WHAT YOU HAVE TO DO -> Rescale the records below: reproduce every line with its wording unchanged, but multiply each x and y coordinate in the answers by 0.85 and round to whole numbers, with halves rounded up. Leave the pictures out of your version.
-- begin MATERIAL --
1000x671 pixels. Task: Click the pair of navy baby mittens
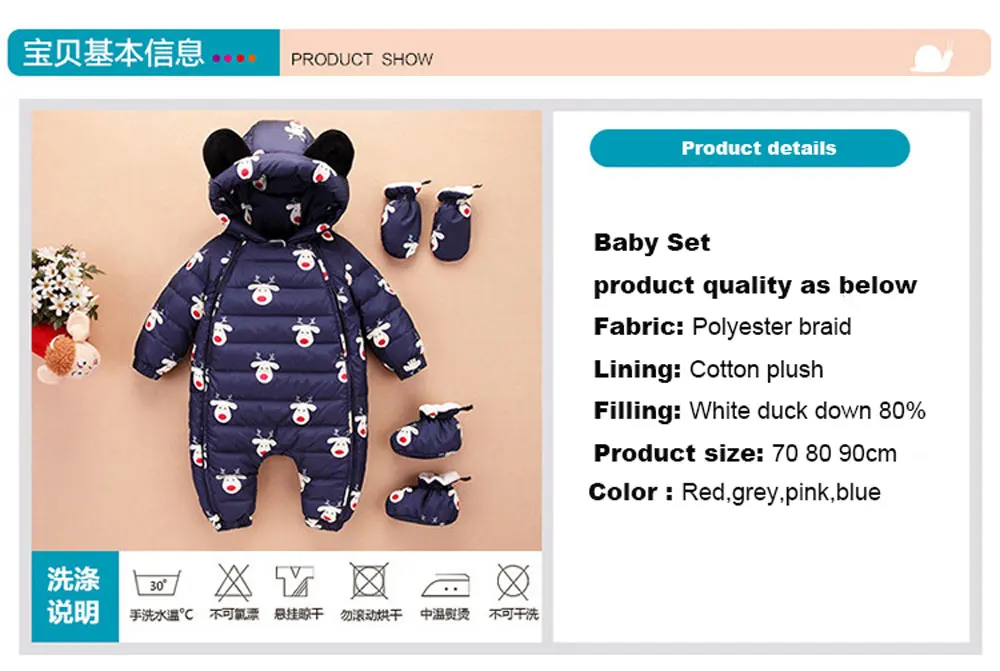(x=430, y=221)
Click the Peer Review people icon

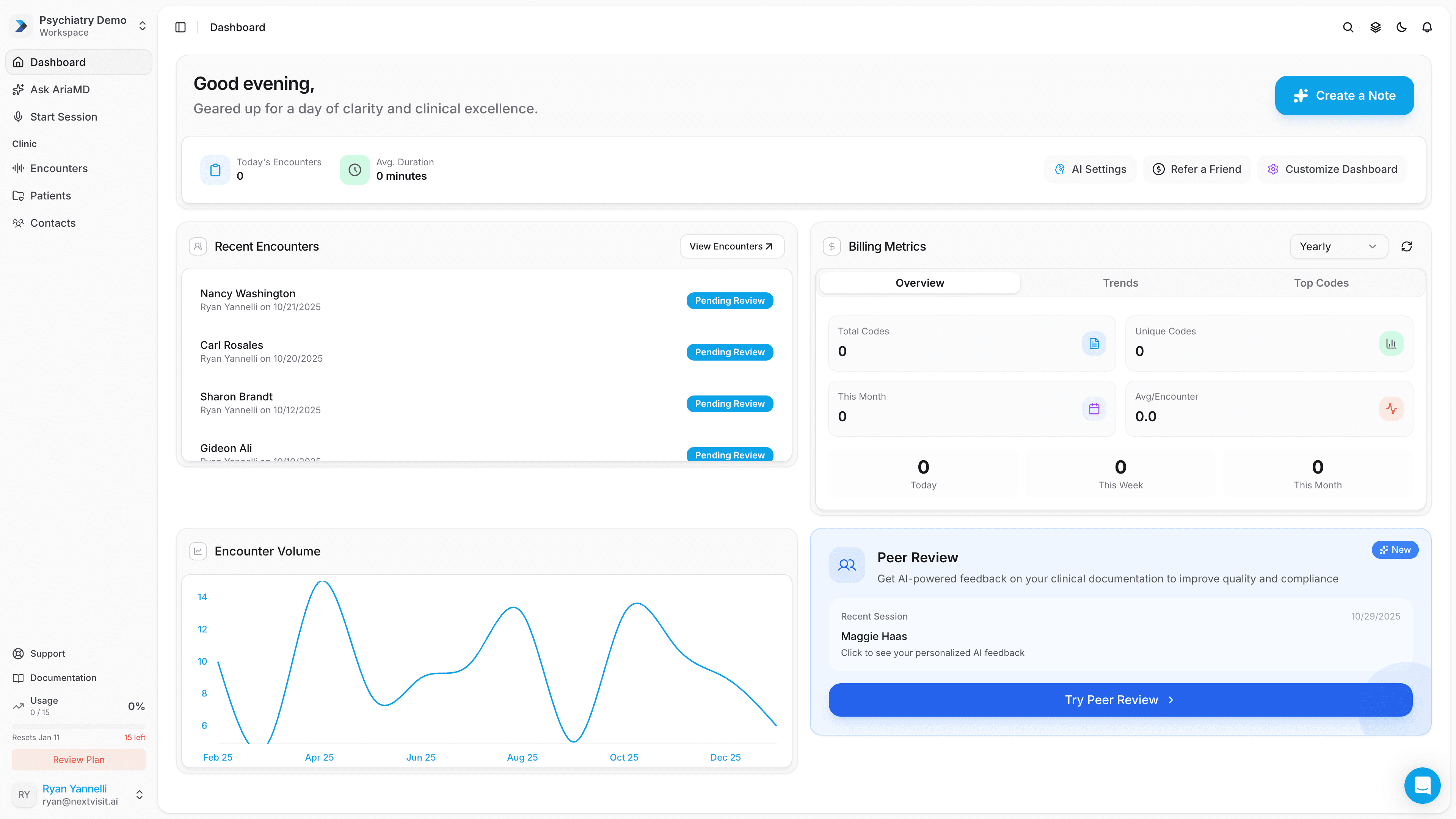[x=846, y=565]
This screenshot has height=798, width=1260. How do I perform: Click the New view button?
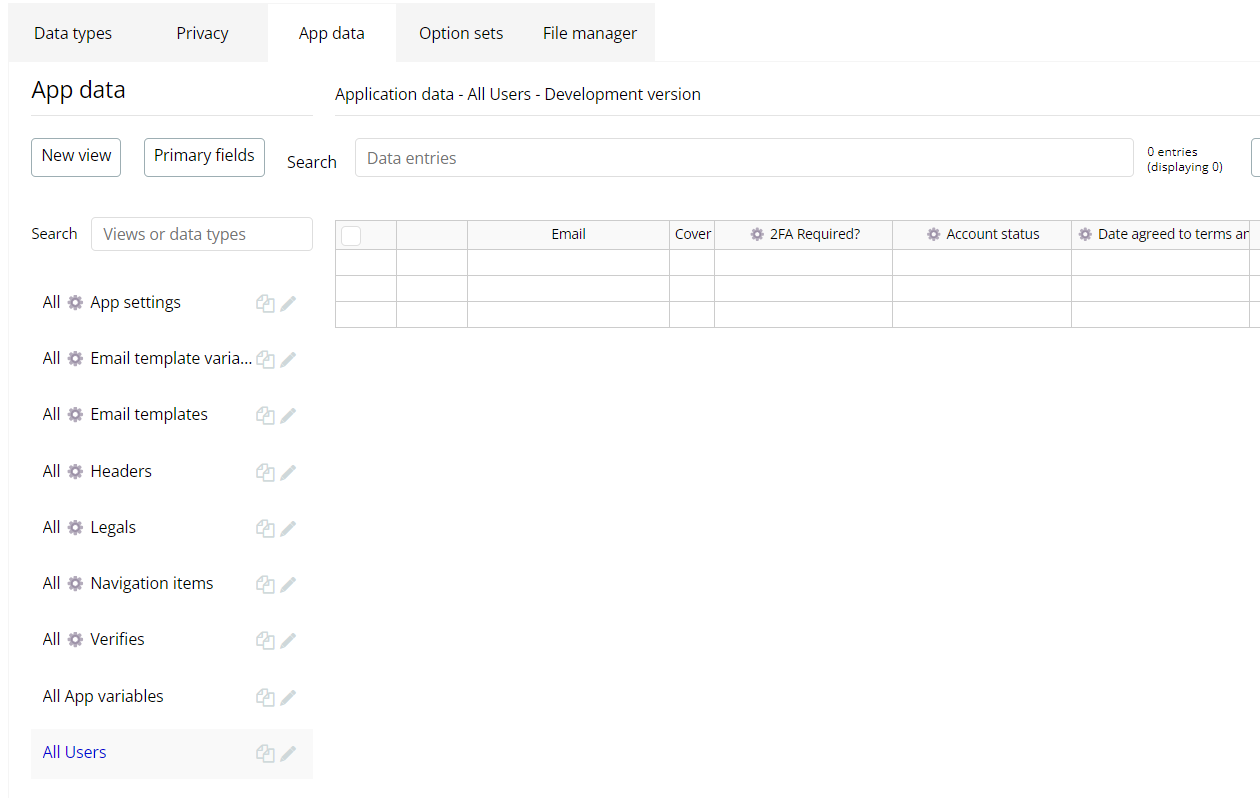pyautogui.click(x=76, y=156)
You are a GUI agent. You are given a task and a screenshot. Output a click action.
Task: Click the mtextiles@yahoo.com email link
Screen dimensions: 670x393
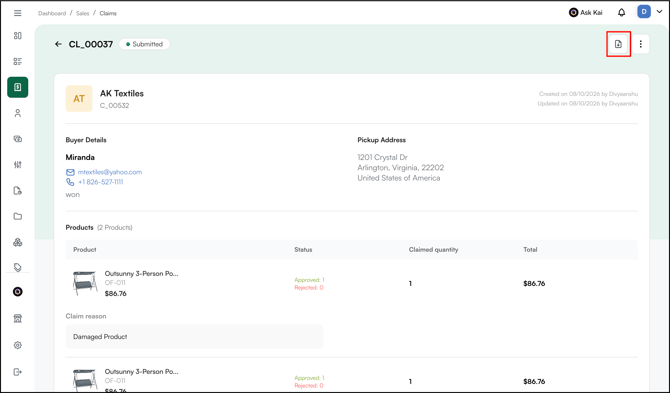click(x=109, y=172)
-- end MATERIAL --
REPLY TO THE EXERCISE ->
1000x671 pixels. Task: Click the pair of navy baby mittens
(x=366, y=188)
Click the Peer Review people icon

[x=719, y=480]
This screenshot has height=798, width=1260. How do I perform: Click the New view button?
pyautogui.click(x=65, y=133)
You are a GUI agent. You are given a task and a screenshot. Output a click action.
Task: Click the mtextiles@yahoo.com email link
Screen dimensions: 670x393
click(x=93, y=146)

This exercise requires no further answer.